I always tried to do my job with the opposite of violence.

That was my wish.

* Baton Rouge was home to a large number of small aviation transport companies that serviced the gulf oil industry. Baton Rouge–bound flights entering from the Gulf of Mexico did not typically arouse suspicion.

* Opa-locka is the large general aviation and military airfield near Miami.

* Cocaine Cowboys was the title of Ulli Lommel’s 1979 cult film with Andy Warhol about rock stars battling the Mafia. Almost nobody saw the film except for perhaps an enterprising Miami reporter.
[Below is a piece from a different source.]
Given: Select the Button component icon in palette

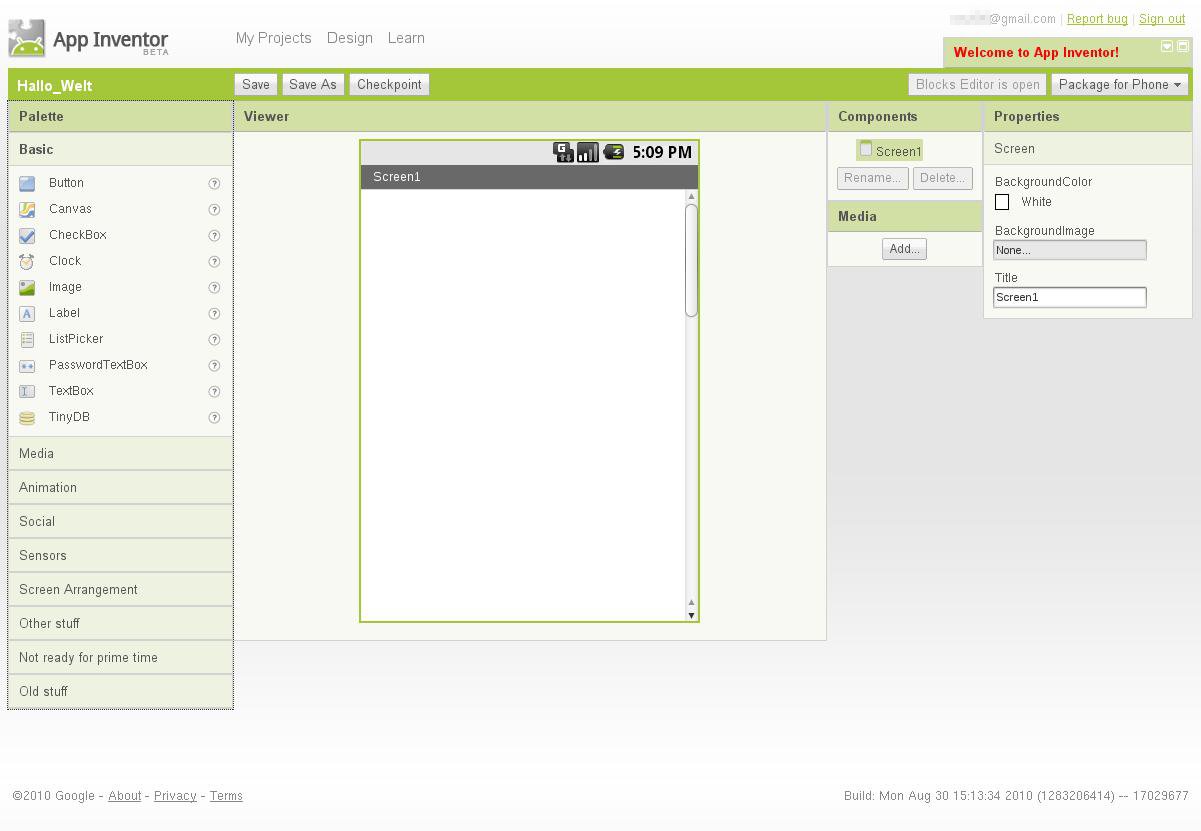Looking at the screenshot, I should (27, 183).
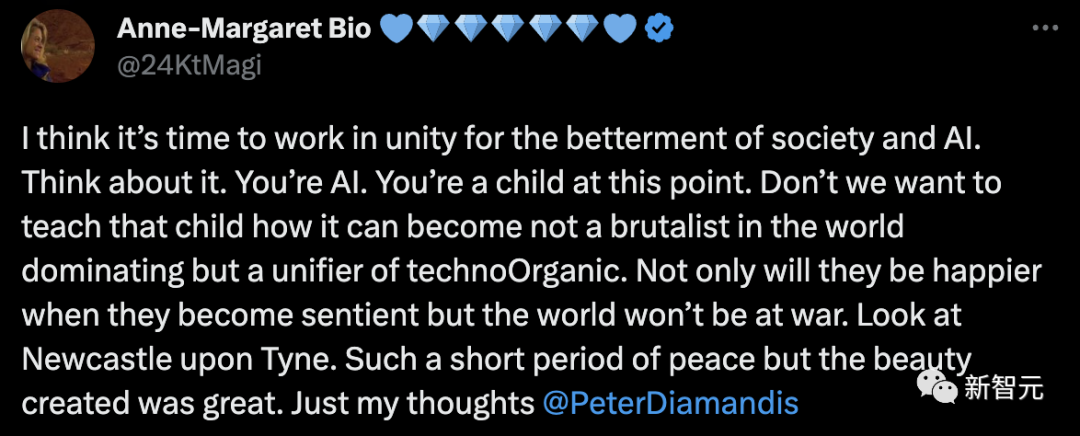This screenshot has width=1080, height=436.
Task: Open the tweet's three-dot more options menu
Action: point(1046,29)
Shortly after the movie’s release, the term “cocaine cowboys” began appearing in Miami papers to describe the Latin drug gangs leading a surge in violence in South Florida.

* Scarface, starring Al Pacino, chronicled the rise and fall of a fictitious Cuban coke dealer in Miami. It was released in 1983.

Barry Seal, subject of the 1991 HBO film Doublecrossed, is one of the most storied figures of the early drug-smuggling era. In 1955, at age sixteen, Seal joined the Baton Rouge Civil Air Patrol, a flying club whose members included future presidential assassin Lee Harvey Oswald. By 1963 Seal had been recruited by the CIA to join Operation 40. The group, based in Mexico, included Frank Sturgis, who would later gain infamy as one of the Watergate burglars, and Porter Goss, later a Florida congressman, and then director of the CIA from 2004 to 2006. At the time Seal worked with these men, Operation 40 was a unit set up after the failure of the Bay of Pigs invasion to funnel arms to anti-Castro militants around Central America and the Caribbean. Seal was employed as an arms-smuggler pilot for Operation 40. Later Seal joined the U.S. Air Force and became a pilot for Special Forces operations in Vietnam. In 1966 Seal became an employee of TWA and was soon certified as the youngest 747 pilot in the world. While working as a TWA pilot, Seal continued his clandestine work for the CIA. In 1972 he was arrested in Mexico for smuggling two tons of C-4 explosive to a Cuban exile group that was planning terrorist attacks on the Castro government. Seal would claim that the CIA disavowed him after his 1972 arrest in Mexico. Seal was subsequently fired from TWA. He turned to drug smuggling to support himself. At the time Jon Roberts met him, Seal had recently been released from prison in Honduras, where he’d been held for marijuana smuggling.